[Date Prev][Date Next][Thread Prev][Thread Next][Date Index][Thread Index]

Re: [Condor-users] Partitionable Slot Starvation



On 8/15/2012 4:49 PM, William Strecker-Kellogg wrote:

Each execute machine is 24-core and configured thus:

SLOT_TYPE_1 = cpus=16, ram=2/3, swap=2/3, disk=2/3
SLOT_TYPE_2 = cpus=auto, ram=auto, swap=auto, disk=auto

SLOT_TYPE_1_PARTITIONABLE = True

NUM_SLOTS_TYPE_1 = 1
NUM_SLOTS_TYPE_2 = 8

so we have a combination of partitionable and regular slots.

[snip]
Enter the defrag daemon.
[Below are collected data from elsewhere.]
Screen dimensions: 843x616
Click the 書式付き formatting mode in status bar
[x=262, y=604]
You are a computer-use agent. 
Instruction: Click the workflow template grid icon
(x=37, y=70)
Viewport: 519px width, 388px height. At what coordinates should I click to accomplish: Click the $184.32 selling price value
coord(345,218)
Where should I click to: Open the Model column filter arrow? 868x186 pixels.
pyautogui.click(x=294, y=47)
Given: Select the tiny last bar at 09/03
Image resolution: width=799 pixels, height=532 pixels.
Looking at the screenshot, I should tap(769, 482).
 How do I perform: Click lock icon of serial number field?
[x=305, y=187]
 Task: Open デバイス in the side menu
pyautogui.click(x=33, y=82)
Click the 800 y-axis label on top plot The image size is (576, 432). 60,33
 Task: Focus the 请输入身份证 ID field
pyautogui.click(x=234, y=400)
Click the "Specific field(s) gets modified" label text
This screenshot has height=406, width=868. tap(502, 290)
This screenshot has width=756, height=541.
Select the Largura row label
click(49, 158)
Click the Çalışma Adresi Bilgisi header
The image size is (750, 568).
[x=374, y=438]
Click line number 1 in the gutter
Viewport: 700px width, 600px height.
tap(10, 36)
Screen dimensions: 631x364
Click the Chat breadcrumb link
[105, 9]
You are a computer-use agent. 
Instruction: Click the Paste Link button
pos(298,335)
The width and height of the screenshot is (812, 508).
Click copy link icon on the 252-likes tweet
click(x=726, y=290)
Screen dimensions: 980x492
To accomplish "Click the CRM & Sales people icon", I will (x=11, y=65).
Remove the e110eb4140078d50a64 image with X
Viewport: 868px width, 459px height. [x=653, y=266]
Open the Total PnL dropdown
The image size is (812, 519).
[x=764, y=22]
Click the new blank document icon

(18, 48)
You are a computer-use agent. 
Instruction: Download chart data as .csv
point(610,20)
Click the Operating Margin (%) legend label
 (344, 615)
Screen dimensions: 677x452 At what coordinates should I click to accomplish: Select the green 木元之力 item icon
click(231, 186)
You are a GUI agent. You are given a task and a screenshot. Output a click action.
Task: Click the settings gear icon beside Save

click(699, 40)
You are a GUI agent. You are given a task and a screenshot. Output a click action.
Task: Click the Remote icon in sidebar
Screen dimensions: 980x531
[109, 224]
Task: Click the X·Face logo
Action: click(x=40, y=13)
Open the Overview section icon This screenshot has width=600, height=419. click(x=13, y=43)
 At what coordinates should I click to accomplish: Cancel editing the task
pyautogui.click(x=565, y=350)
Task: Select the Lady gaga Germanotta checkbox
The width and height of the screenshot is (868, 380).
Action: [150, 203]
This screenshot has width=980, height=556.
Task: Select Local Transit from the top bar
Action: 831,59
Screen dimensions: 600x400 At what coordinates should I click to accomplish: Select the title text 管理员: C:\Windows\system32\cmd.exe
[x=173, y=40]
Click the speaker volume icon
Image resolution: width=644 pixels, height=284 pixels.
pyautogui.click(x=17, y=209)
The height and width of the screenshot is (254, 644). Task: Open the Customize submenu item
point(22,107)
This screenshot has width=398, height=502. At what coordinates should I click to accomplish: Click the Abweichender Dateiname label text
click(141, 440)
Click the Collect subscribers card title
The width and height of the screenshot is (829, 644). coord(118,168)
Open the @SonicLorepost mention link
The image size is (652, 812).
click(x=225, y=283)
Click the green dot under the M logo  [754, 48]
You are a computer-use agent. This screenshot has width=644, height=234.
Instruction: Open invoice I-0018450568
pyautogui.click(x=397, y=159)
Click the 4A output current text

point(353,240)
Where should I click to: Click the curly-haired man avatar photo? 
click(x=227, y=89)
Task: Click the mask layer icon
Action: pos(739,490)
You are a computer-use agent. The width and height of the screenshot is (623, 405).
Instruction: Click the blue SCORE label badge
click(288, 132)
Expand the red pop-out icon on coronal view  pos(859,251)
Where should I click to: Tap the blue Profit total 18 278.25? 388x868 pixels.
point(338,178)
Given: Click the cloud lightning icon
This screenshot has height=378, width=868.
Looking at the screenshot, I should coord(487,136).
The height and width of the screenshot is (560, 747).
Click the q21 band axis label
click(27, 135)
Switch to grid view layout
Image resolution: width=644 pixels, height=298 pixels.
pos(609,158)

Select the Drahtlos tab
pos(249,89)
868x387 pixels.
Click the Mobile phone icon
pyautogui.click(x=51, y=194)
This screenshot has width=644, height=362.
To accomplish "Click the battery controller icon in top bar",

As I understand it, it was designed to prevent
this kind of starvation.  I configured it as follows:

DAEMON_LIST = $(DAEMON_LIST) DEFRAG
DEFRAG_INTERVAL = 90
DEFRAG_DRAINING_MACHINES_PER_HOUR = 12.0
DEFRAG_MAX_WHOLE_MACHINES = 4
DEFRAG_MAX_CONCURRENT_DRAINING = 4

Does anyone who has had experience setting up & running this have any
pointers or feedback?


Hi Will -

Warning: this feedback is with a grand total of 10 seconds of thought, sent out right before I walk out the door...but having said that, my initial thought is because you are mixing both static and partitionable slots on each machine (perfectly reasonable thing to do btw), perhaps the defrag daemon's default settings for DEFRAG_REQUIREMENTS and/or DEFRAG_WHOLE_MACHINE_EXPR are not appropriate and should be tweaked in your config. I.e. the default values for these two knobs may assume all the slots on a startd are partitionable.

regards,
Todd